オトメは温和に愛されたい
「仮なのが悔しいけど……ちゃんと付けてるな」

 いい子、と付け加えて手の甲にキスを落としてから、「あー、マジでやばいな、これ」ってつぶやいて。

「――?」

 何が?って聞こうと思ったらギュッと抱きしめられて、耳元で「音芽(おとめ)、大好きだよ」ってささやかれた。

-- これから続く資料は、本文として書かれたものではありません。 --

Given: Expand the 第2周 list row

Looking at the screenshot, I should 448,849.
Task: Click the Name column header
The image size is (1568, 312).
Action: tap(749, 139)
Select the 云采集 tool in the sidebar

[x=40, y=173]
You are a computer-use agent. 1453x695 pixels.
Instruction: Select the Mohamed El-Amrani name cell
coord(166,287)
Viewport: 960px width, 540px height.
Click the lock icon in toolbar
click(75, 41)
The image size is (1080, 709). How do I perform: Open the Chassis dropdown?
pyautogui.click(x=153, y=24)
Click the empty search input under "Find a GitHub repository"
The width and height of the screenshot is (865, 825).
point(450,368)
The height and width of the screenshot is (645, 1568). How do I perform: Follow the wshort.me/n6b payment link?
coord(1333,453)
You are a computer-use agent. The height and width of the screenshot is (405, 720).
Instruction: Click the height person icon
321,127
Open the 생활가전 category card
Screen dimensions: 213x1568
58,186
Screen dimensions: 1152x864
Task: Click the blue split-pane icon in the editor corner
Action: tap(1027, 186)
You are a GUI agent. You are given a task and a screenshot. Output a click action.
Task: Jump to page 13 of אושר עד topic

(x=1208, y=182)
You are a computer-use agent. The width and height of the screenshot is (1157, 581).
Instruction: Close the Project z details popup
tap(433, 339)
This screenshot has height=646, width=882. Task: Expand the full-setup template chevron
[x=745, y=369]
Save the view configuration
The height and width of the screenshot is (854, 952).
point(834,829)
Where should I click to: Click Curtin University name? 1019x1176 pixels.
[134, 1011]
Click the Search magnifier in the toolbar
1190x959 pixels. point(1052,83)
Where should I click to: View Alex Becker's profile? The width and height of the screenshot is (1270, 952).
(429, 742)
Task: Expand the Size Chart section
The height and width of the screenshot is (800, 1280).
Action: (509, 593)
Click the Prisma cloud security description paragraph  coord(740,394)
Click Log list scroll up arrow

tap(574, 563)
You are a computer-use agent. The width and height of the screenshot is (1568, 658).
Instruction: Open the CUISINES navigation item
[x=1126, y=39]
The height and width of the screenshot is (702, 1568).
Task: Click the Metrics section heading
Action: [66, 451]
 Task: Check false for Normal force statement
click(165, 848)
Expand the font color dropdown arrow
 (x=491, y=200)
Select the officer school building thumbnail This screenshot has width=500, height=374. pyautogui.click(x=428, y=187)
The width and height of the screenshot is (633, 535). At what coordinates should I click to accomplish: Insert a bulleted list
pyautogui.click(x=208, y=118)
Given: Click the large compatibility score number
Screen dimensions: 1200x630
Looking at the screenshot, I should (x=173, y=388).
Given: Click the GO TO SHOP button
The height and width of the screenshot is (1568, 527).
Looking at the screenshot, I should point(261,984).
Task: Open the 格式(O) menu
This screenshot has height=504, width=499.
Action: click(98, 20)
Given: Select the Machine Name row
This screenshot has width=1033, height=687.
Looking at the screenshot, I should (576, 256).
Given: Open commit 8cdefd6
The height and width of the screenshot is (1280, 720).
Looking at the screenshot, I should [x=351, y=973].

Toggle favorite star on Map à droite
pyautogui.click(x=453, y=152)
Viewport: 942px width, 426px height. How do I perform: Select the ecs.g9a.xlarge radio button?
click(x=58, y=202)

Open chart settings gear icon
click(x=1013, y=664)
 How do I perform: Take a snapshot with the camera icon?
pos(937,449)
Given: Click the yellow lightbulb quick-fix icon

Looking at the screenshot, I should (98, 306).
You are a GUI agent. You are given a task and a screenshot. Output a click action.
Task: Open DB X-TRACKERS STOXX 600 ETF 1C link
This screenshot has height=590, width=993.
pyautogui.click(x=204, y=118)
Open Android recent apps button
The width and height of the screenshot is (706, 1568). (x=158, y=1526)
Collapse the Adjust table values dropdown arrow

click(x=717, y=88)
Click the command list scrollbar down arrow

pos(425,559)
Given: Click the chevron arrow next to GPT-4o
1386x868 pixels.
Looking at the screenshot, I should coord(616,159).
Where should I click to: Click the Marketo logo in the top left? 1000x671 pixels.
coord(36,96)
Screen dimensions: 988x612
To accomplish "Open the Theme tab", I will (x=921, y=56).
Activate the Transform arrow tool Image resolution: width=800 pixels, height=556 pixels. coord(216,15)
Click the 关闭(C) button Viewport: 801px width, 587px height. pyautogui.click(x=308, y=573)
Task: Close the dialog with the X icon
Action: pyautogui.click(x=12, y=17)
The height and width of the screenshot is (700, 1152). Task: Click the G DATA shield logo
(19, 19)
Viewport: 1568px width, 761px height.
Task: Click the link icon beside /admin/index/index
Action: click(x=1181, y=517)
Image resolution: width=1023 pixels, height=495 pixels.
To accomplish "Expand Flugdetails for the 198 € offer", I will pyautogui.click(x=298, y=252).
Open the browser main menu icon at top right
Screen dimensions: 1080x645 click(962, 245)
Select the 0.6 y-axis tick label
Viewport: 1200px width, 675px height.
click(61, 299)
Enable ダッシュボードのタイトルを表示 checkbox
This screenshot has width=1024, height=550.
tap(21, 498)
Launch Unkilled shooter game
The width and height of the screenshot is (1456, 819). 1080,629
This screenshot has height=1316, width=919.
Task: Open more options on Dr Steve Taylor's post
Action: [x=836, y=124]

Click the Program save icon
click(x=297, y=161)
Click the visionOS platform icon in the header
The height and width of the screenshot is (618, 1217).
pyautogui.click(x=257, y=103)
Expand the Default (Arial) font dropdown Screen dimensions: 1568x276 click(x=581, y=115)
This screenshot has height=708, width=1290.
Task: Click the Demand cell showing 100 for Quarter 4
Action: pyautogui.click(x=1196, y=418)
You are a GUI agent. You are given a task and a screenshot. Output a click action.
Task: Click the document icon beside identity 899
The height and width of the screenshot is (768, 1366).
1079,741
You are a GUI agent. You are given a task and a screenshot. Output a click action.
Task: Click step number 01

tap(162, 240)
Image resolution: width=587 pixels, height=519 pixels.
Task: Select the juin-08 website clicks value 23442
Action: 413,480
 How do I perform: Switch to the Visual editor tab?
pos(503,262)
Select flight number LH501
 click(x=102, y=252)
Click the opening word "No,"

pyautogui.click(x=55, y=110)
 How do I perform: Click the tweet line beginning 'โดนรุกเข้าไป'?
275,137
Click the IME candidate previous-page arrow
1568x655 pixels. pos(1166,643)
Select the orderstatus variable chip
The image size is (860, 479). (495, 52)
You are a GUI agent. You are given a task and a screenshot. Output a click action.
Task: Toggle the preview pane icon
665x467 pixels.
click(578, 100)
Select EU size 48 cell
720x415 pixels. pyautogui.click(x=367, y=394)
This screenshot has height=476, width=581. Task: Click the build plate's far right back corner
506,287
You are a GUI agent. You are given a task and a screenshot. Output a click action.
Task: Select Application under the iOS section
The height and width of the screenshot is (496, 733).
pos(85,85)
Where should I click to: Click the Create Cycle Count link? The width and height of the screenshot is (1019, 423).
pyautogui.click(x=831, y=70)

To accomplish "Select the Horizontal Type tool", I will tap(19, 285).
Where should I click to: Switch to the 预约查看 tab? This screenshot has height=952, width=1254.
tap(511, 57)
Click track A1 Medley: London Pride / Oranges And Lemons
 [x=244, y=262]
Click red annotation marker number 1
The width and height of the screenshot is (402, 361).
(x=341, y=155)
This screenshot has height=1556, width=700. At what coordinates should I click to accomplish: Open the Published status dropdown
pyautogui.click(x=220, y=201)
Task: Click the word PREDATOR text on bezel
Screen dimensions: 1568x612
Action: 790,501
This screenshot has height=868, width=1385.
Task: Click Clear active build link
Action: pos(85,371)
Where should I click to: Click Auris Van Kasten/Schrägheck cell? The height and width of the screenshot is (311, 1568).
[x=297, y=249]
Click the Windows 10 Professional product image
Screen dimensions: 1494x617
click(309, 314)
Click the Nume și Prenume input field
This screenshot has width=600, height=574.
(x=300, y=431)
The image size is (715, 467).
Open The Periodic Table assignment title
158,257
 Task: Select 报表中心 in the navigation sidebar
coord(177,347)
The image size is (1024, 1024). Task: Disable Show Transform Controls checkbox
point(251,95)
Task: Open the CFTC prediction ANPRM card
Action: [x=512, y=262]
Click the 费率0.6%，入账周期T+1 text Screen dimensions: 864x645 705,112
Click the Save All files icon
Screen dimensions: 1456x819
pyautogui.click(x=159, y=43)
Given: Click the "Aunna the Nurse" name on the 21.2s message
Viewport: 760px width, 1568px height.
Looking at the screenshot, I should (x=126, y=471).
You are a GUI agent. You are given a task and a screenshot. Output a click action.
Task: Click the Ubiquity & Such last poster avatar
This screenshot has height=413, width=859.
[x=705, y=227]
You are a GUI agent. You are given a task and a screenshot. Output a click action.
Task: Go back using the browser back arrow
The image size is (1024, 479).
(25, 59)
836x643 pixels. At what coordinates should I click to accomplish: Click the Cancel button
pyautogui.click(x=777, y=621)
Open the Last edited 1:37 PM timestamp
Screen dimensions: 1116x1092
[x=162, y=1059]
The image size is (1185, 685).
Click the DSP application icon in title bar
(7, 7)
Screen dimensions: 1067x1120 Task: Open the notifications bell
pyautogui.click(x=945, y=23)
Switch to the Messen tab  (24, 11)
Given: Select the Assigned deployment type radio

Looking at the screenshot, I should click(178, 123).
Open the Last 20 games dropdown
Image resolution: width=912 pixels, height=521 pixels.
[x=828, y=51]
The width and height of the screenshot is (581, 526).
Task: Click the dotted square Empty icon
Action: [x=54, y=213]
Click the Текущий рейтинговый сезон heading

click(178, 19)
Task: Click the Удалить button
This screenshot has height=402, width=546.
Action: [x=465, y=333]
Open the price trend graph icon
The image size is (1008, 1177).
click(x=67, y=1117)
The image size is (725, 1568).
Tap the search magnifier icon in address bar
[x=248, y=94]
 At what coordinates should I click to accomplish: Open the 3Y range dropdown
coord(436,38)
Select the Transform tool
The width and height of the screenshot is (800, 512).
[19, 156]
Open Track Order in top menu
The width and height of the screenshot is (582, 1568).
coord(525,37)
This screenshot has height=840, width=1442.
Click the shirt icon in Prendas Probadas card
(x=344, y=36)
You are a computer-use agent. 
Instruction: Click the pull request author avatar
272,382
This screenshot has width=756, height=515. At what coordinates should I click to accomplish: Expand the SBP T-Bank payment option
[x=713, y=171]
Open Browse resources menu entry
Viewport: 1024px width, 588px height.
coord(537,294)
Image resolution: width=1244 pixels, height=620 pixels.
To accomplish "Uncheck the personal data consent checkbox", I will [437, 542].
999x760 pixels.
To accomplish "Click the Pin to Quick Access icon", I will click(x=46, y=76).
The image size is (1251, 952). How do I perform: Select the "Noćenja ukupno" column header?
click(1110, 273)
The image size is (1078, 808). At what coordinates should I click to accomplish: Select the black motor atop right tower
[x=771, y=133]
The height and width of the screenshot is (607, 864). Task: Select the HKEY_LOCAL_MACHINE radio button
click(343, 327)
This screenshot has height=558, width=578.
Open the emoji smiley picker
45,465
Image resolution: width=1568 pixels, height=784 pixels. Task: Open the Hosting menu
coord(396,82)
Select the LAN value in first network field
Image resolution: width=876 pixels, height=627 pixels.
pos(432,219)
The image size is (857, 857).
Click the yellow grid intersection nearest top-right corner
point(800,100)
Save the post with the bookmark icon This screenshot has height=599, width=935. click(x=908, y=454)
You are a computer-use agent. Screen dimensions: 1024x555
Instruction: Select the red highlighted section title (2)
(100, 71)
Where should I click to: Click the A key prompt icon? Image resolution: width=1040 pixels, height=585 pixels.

 嘘……。今、温和(はるまさ)「大好き」って言って……くれた?

 温和(はるまさ)が情事のとき以外にそんなことを言ってくれるなんて、奇跡に近い。

 私はもじもじと身じろいで、そんな温和(はるまさ)の顔を見ようとしたんだけど、腕、緩めてくれないの。

温和(はるまさ)、お願い。顔見て言って欲しい……」

 っておねだりしたら、「バカ音芽。そんな恥ずかしいこと出来るか」って余計に腕の力を強められた。

温和(はるまさ)、痛、い……」

 抗議したらすぐに緩めてくれたけれど、「行くぞ」ってくるりと(きびす)を返しちゃうの。

 でも私、見えてるよ?
 温和(はるまさ)が耳まで真っ赤にしているの。

 家の鍵を閉めて、小走りで温和(はるまさ)に追いついて、彼の腕にギュッと抱きついてから、私も彼の顔を見ないで何気ない風を装って言うの。

「私も温和(はるまさ)が大好きです」
 って。

 その声に、温和(はるまさ)がピクッと反応したのが分かったけれど、照れもあるんだろうな。
 表立った反応はなしだった。

 温和(はるまさ)の照れ屋さん。そういうところも全部全部引っくるめて、私は貴方に夢中です!